DECEPCIONADA

Le juró que lo amaría por siempre, y no mentía. Pero no podía soportar la idea de una vida sin hijos que corrieran y saltaran, que rieran y lloraran, que se enojaran, que se rebelaran.

Le juró que lo amaba, sí. Pero amaba más la idea de ser madre.

Por eso se fue. No por falta de amor, sino por exceso de deseo.

Dejó Rodríguez. Lo dejó a él. Cruzó la ruta sin mirar atrás, buscando un lugar donde pudiera empezar de nuevo sin que todo le recordara esa renuncia.

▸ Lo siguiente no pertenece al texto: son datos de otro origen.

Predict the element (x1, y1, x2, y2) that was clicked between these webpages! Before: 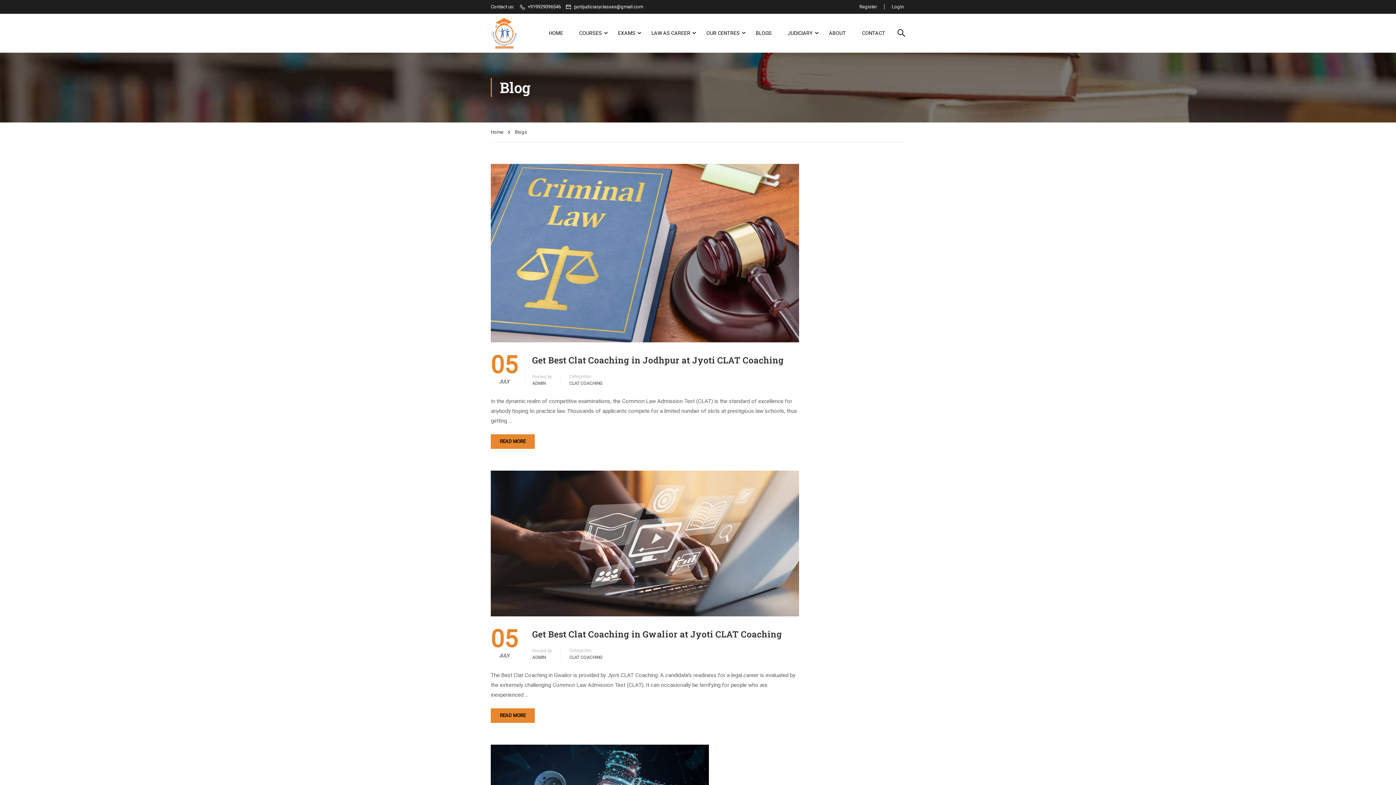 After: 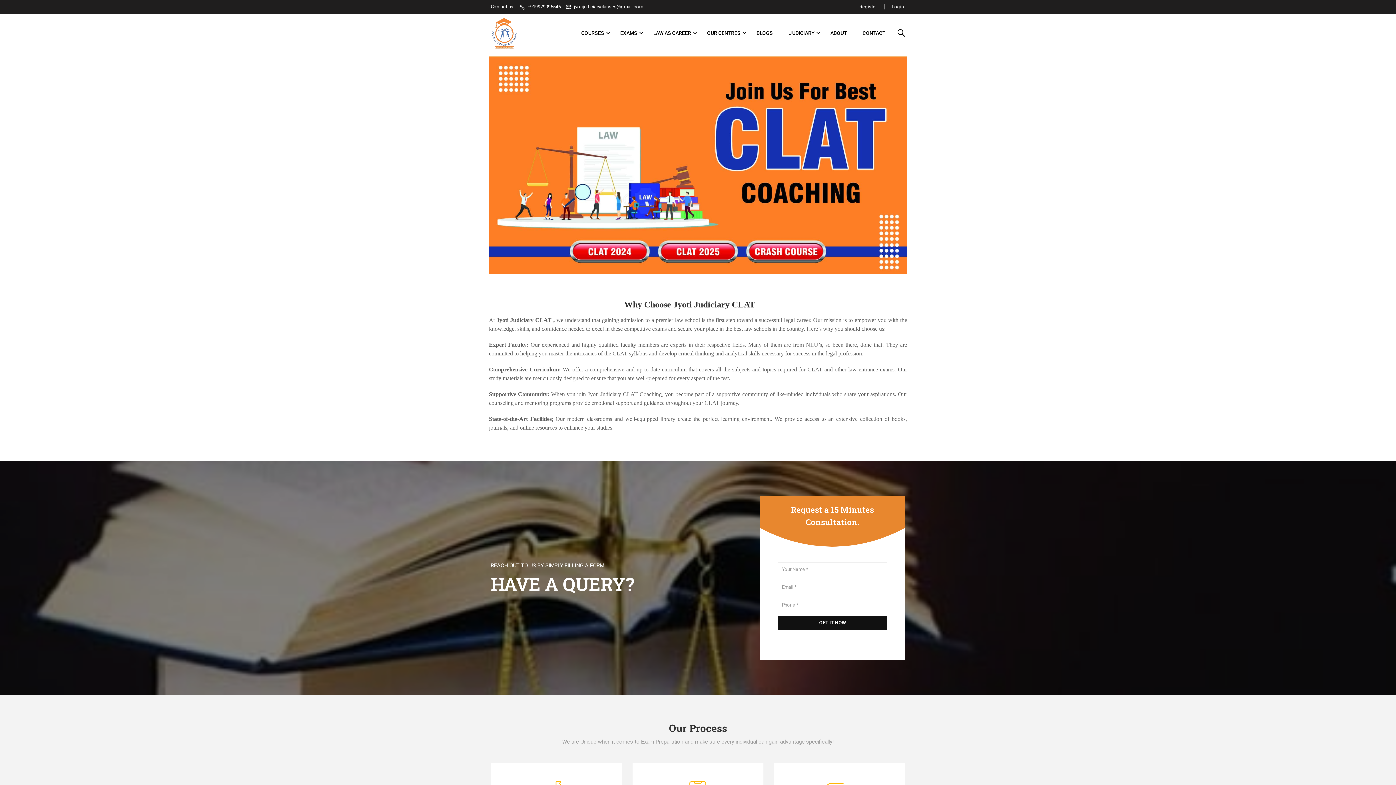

No quiso saber más de Bartolomé. No por rencor, sino por autopreservación. Alejarse era la única forma que encontró de no marchitarse.

Pasaron casi veinte años sin una sola noticia. Hasta que un día, sin buscarlo, lo encontró.

Estaba en una breve nota del diario de Rodríguez. En circunstancias misteriosas, el cuerpo de Bartolomé fue hallado sin vida, junto a otros restos aún sin identificar.

El nombre le entró como un puñal. Las palabras, como un veneno lento.

Adriana lloró durante diez días. Lloró sin consuelo.

Y aunque tenía hijos –sí, los tuvo, y fueron todo lo que soñó–, no volvió a sonreír. Ni siquiera cuando se lo suplicaron.

Porque Bartolomé había sido su primer amor. Su único amor adulto. El que eligió con la lucidez de una mujer, no con el capricho de una chica.

Y aunque había intentado olvidarlo, aunque lo había negado en su mente una y mil veces, su corazón seguía atado a él por una hebra que ni el tiempo, ni la distancia, ni la maternidad pudieron cortar.